Normally, if I claimed that $f: A \rightarrow B$ and $g: B \rightarrow A$ were inverses of each other, I would check for the following results: $f \circ g(b) = b$ and $g \circ f(a) = a$.
Suppose I knew, however, that $f$ is bijective. And suppose I knew that $g$ is a working pre-image mapping. Then, can I claim that $g$ is the inverse of $f$, even if I haven't composed $g$ with $f$? A concrete example:
Suppose we proved that $f: \mathbb{R} \rightarrow \mathbb{R}$ where $f(x) = x^{3}$ is a bijection. As part of proving surjectivity of $f$, we found for any $y \in \mathbb{R}$ an $x$ such that $f(x) = y$. In particular, we decided to let $x = y^{1/3}$.

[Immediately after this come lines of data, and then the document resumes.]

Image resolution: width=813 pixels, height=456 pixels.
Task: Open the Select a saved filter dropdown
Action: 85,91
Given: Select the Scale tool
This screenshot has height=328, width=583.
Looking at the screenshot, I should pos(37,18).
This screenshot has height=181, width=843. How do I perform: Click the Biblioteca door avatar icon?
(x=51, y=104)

Can I safely claim that $h(y) = y^{1/3}$ is $f^{-1}$ without needing to compose $h$ with $f$?
I would think so, since if $f$ is a bijection, then its inverse is also a bijection and well-defined. Thus, am I right that composition is not the only means to proving two functions are inverses?
Yes, if you know $f$ is bijective, you can skip one of the verifications. This follows because inverses are unique.

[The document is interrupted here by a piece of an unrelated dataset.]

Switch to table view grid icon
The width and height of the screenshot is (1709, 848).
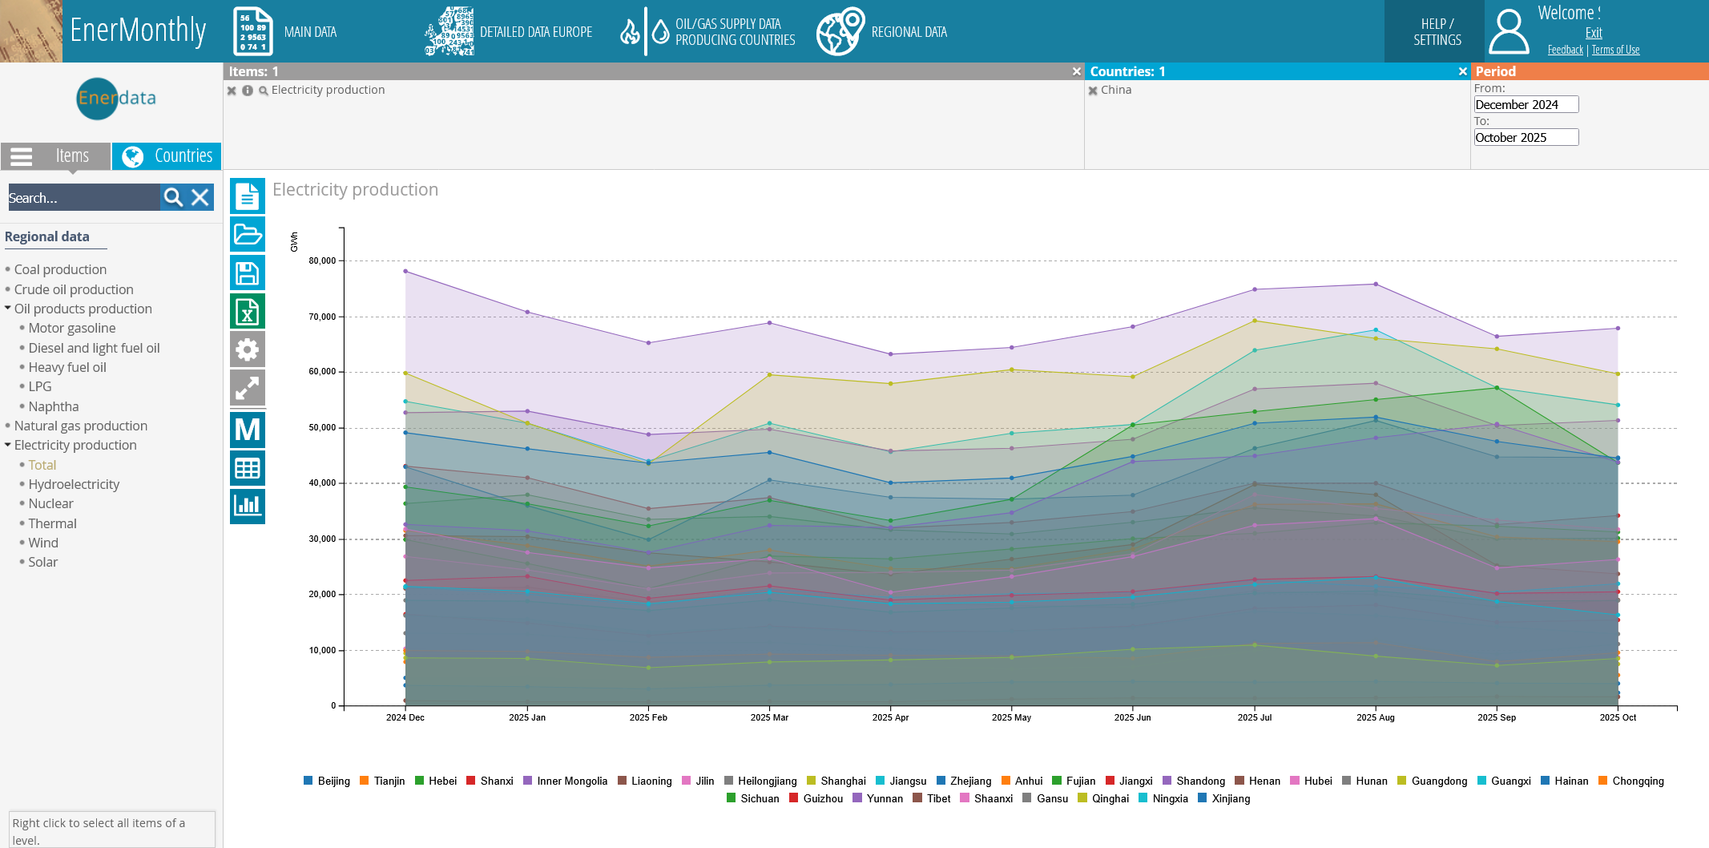pyautogui.click(x=247, y=468)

If $f:A \to B$ is a bijection, there is a unique function $f^{-1}:B \to A$ such that $f\circ f^{-1} = \mathrm{id}_B$ and $f^{-1} \circ f = \mathrm{id}_A$.
If you show that $g \circ f = \mathrm{id}_A$ then $g=g \circ \mathrm{id}_B = g \circ (f\circ f^{-1}) = (g \circ f) \circ f^{-1} = \mathrm{id}_A \circ f^{-1} = f^{-1}$. Therefore, since $g=f^{-1}$, the other composition comes for free.